If you formally substitute the standard basis vectors $\mathbf i$, $\mathbf j$ and $\mathbf k$ for $x$, $y$ and $z$, respectively, the above expression produces the cross product $(\mathbf p_2-\mathbf p_1)\times(\mathbf p_3-\mathbf p_1)$, which is an equivalent way to compute a normal to the plane.

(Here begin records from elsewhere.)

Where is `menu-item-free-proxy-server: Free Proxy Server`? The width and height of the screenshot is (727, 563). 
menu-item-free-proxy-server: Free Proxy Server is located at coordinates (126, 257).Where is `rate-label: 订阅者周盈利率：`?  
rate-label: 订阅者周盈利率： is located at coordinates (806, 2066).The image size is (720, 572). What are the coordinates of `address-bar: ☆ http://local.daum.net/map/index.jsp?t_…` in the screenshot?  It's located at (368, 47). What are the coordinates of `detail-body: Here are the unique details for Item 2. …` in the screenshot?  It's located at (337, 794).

This works in $\mathbb R^n$ as well: if the points $\mathbf p_1,\dots,\mathbf p_n$ define a unique hyperplane, then an equation for it is $$\begin{vmatrix}\mathbf x&1\\\mathbf p_1&1\\\vdots&\vdots\\\mathbf p_n&1\end{vmatrix}=0$$ and a normal vector to it is given by the generalized cross product $$\begin{vmatrix}\mathbf e_1&\mathbf e_2&\cdots&\mathbf e_n&1 \\ p_{11}&p_{12}&\cdots&p_{1n}&1 \\ \vdots&\vdots&\ddots&\vdots&\vdots \\ p_{n1}&p_{n2}&\cdots&p_{nn}&1\end{vmatrix}=0.\tag{*}$$

Equivalently, find a null vector of the $n\times(n+1)$ matrix formed by deleting the first row of the matrix in (*) and dehomogenize it by dividing through by its last component. This amounts to creating a system of linear equations by substituting the coordinates of the known points into the generic equation $a_1x_1+\cdots+a_nx_n=a_0$ of a hyperplane in $\mathbb R^n$. For large $n$, an efficient way to do this is to compute the SVD of this matrix and take the singular vector that corresponds to the least singular value. Because of roundoff and other sources of error, don’t depend on the singular value being exactly zero.